Workarounds the user tried (limited effect)

  • Removing dormant UserPromptSubmit hooks (prd-detector, skill-router, disabled-plugin leftovers) slightly reduces attachment creation rate.
  • Using TodoWrite eagerly prevents the itemCount: 0 task_reminder from firing.
  • Running /clear resets JSONL entry count but loses context. In the 150-min monitoring window, 319 /clear resets were observed across 4 sessions, each followed by rapid re-accumulation — never a durable fix.
  • Running /compact or waiting for auto-compaction: observed three times in one 148-min session; each event spikes cache_creation by 455 K~558 K tokens (billed at 125% of input), and the very next turn's cache_read is back in the 500 K range — compaction is billed but does not meaningfully shrink the ongoing per-turn payload.
  • Uninstalling unused plugins reduces hook fan-out.
  • Avoiding Agent/Task tool use avoids creating subagent JSONL silos, but at the cost of losing parallelism.
  • Upgrading to v2.1.113 — no material change.

None address the underlying re-injection on every turn.


Reproduction artifacts

JSONL files referenced above (paths redacted):

<USER_HOME>/.claude/projects/<PROJECT_A>/<SESSION_ID_A>.jsonl  (2.2 MB)
<USER_HOME>/.claude/projects/<PROJECT_B>/<SESSION_ID_B>.jsonl  (2.5 MB)
<USER_HOME>/.claude/projects/<PROJECT_C>/<SESSION_ID_C>.jsonl  (7.2~8.9 MB, grew during monitoring)
<USER_HOME>/.claude/projects/<PROJECT_D>/<SESSION_ID_D>.jsonl  (3.4~4.6 MB)
<USER_HOME>/.claude/projects/<PROJECT_E>/<SESSION_ID_E>.jsonl  (0.1~1.2 MB, reset during monitoring)
<USER_HOME>/.claude/projects/<PROJECT_*>/subagents/agent-*.jsonl   (1,091 files machine-wide, largest 6.4 MB)
<USER_HOME>/.claude/history.jsonl                               (846,561 B, 2,674 entries, machine-wide)

Live-monitoring artifact:

<USER_HOME>/.claude/plugins/…/monitor.log    (JSON Lines, 314 snapshots at 30 s intervals,
                                              09:22–12:00 local time, 321 KB)

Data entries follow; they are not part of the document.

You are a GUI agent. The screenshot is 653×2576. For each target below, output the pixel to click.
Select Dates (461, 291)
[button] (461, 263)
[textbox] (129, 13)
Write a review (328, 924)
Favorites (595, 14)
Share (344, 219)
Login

Schema of one monitor.log snapshot:

{
  "ts": "2026-04-20T11:48:32",
  "sessions": [
    {
      "session": "<PROJECT_C>",
      "size": 8850869,
      "mtime_ago_s": 4,
      "last_total_tokens": 661706,
      "last_input": 1,
      "last_cache_r": 661594,
      "last_cache_c": 111,
      "last_out": 1662,
      "last_version": "2.1.113"
    }
  ]
}

The numeric tables in §Evidence can be regenerated by (a) counting "type":"attachment", "task_reminder", "type":"last-prompt" occurrences in the JSONLs, (b) hashing attachment payloads for dedup counts, or (c) replaying the monitor.log to reconstruct the per-session time series.


Checklist before submission

  • Run one of the above JSONL files through the Python snippet in §Reference below and paste the output into the GitHub issue.
  • Attach (or link) a sanitized JSONL excerpt of a repeated-attachment block.
  • Confirm Claude Code version with claude --version and paste the exact string.
  • If possible, include /cost output from a session that hit the problem.
  • Optionally run the live-monitor script (§Monitor Script) for 30+ min in an active session and attach its monitor.log.
  • Redact any proprietary project names from the JSONL and from the paths before attaching.
  • Redact any personally-identifying strings from <USER_HOME>/.claude/history.jsonl if referenced.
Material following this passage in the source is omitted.